Required actions
(A) In the baseboard removal thread, what tool does Scuba_Dave suggest putting down behind the baseboard to pry the glue off?
(B) Copy the baseboard removal thread word for word, from "You can try" to "(Aug 15, 2008)", inclusive.
(C) Continue the baseboard removal thread from the point where it stops.

# Help removing baseboards without damaging sheetrock



## Scuba_Dave (Jan 16, 2009)

If they glued it you are going to have a tough time getting them off without damage. You will need to re-mud the damaged drywall, not a fun project

You can try a metal drywall knife down behind the baseboard to try to pry the glue off without tearing. But with glue its going to reuire peeling it off the drywall, no real way around it. I'm not sure heating wouldl have any real effect to soften the glue. Fumes might be bad


----------



## aggreX (Aug 15, 2008)

Data listing
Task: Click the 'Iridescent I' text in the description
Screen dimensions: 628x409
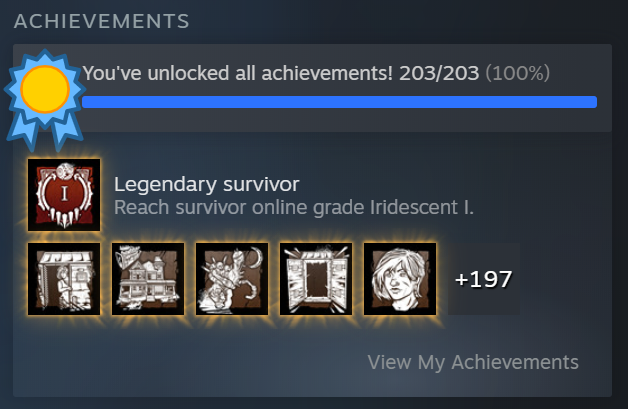Action: point(422,208)
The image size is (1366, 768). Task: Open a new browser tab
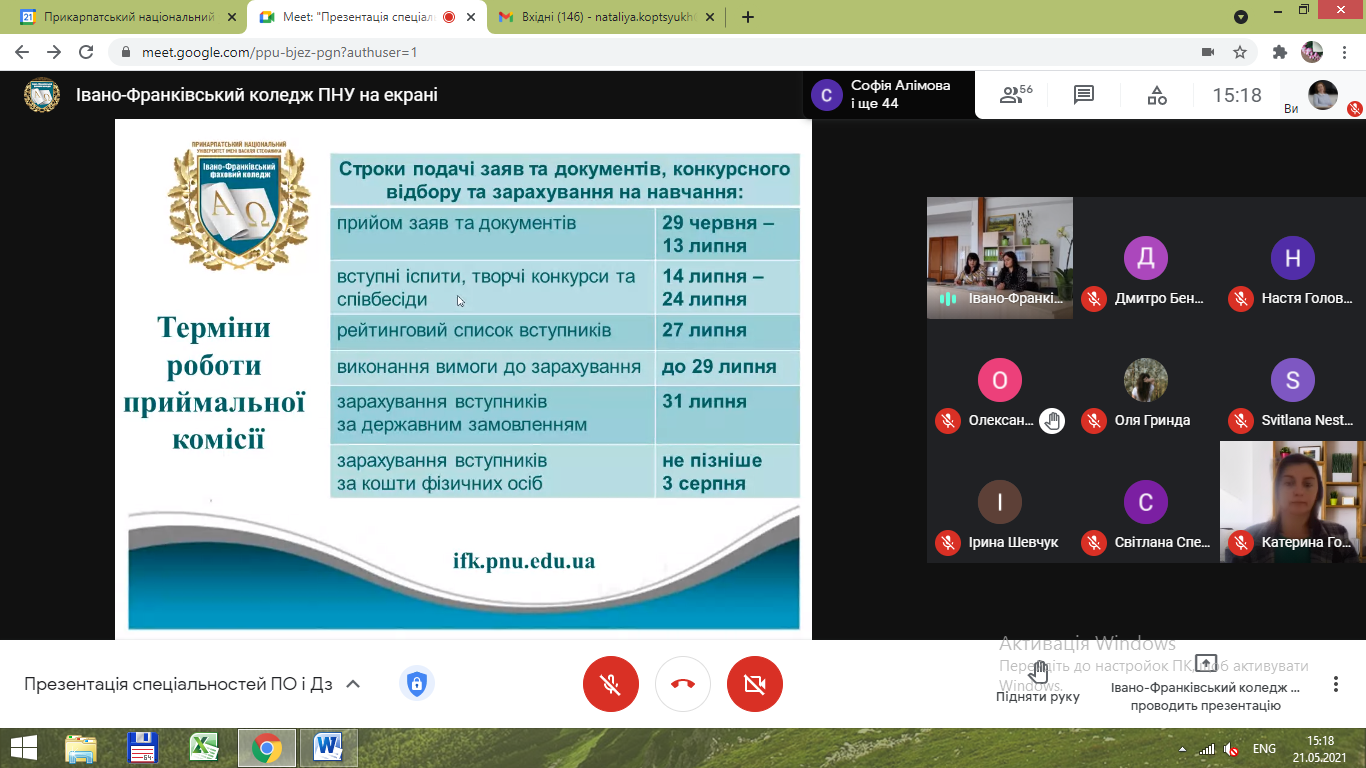tap(748, 17)
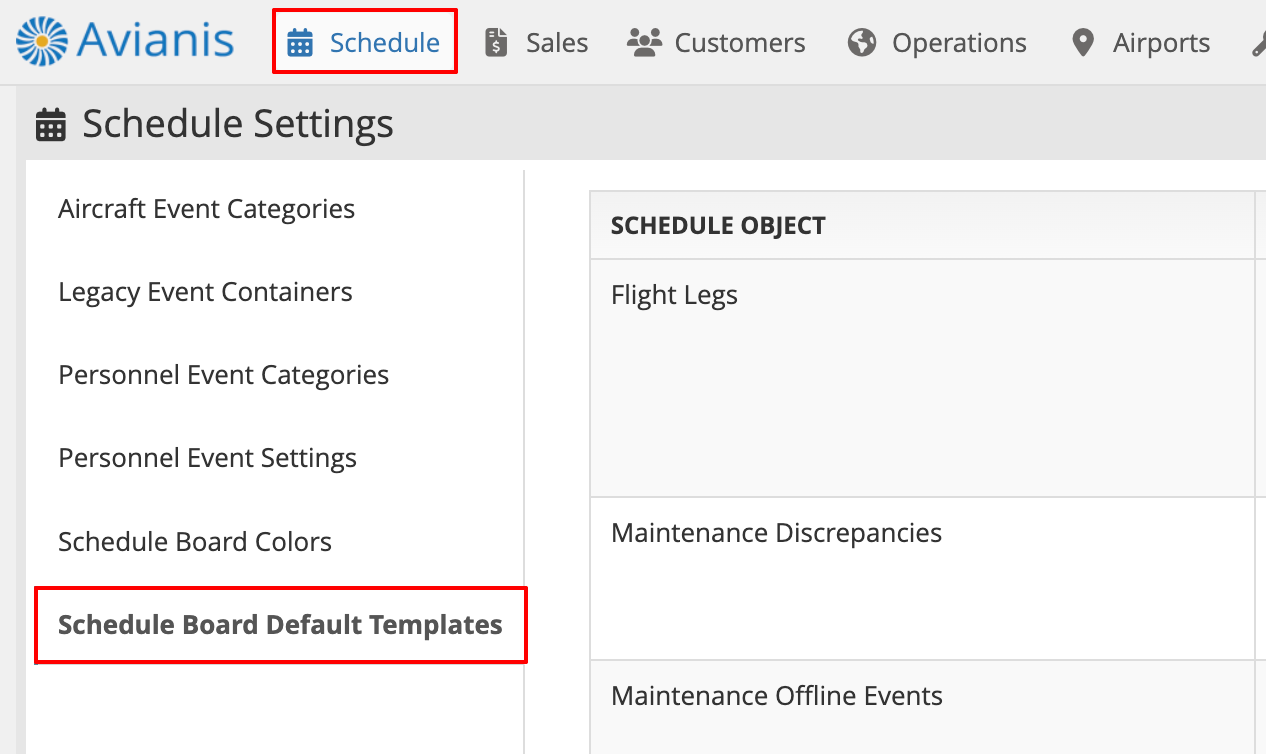Click the invoice icon beside Sales
1266x754 pixels.
(496, 43)
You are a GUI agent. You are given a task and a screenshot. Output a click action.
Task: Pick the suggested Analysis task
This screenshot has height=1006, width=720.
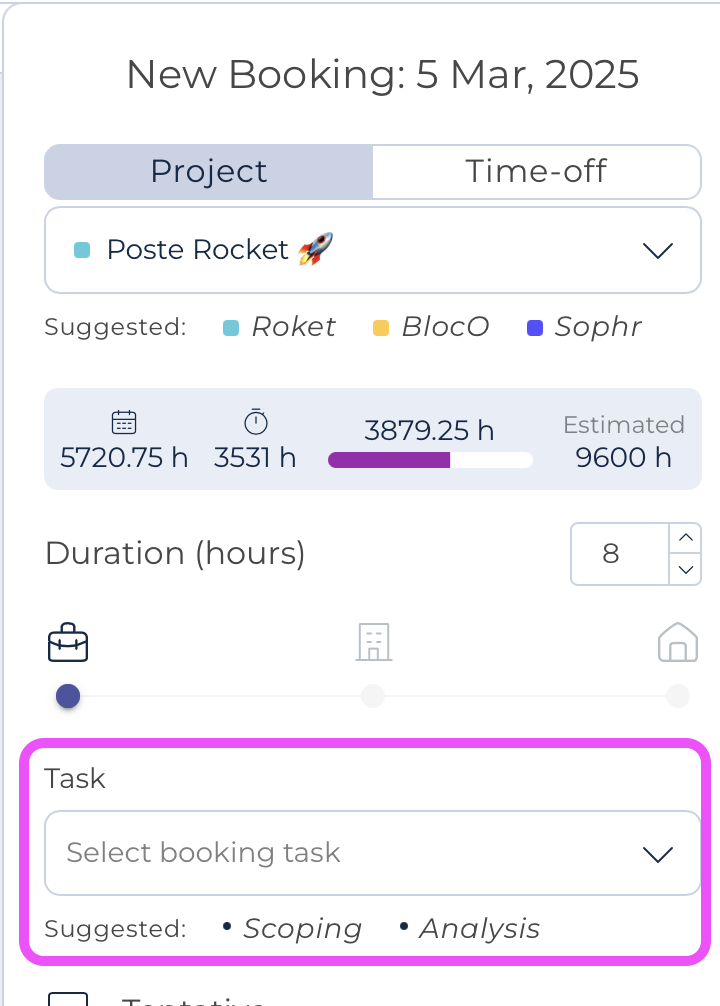coord(479,929)
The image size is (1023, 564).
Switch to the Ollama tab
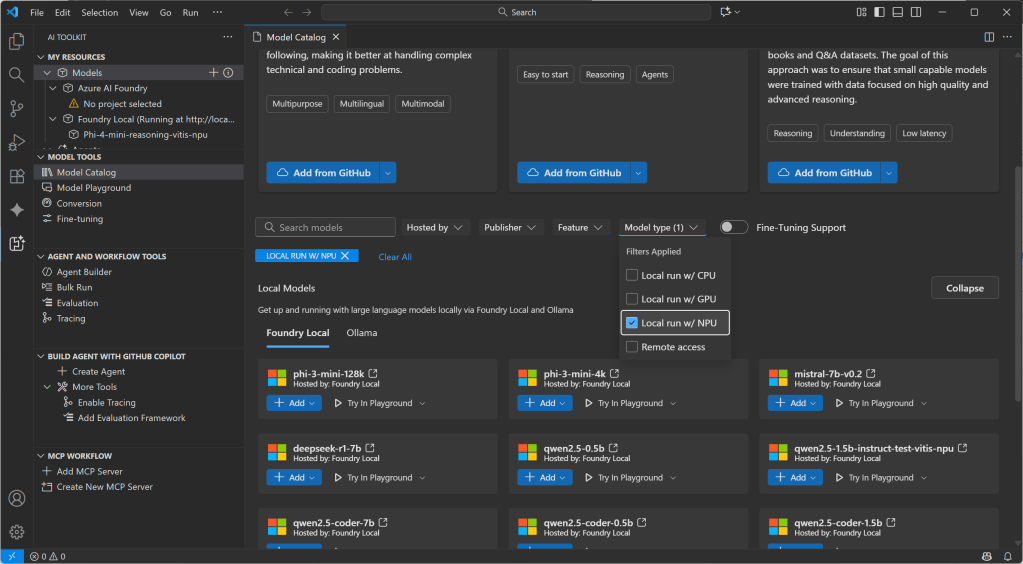coord(362,333)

Expected results
(A) A metal drywall knife.

(B)
You can try a metal drywall knife down behind the baseboard to try to pry the glue off without tearing. But with glue its going to reuire peeling it off the drywall, no real way around it. I'm not sure heating wouldl have any real effect to soften the glue. Fumes might be bad


----------



## aggreX (Aug 15, 2008)

(C)
Lighthearted said:


> I am having a very tough time removing them without pulling the paper off of the drywall. How can I remove the glued on baseboards while doing as little damage to the wall as possible? Also, how can I repair the spots where the paper is peeling off the drywall after removing the glued on baseboards? I don’t want it to be obvious that there were taller baseboards installed previously


Removing glued on baseboards will damage the paper surface of the wallboard just like removing tiles. You should be able to put a thin layer of mud on the damaged areas, smooth it out and install your "shorter" baseboard. To save time and energy you might reconsider the height of the replacement baseboard.
Good luck


----------



## chrisn (Dec 23, 2007)

Apply Gardz to the torn drywall first before mudding to prevent bubbeling of the torn paper.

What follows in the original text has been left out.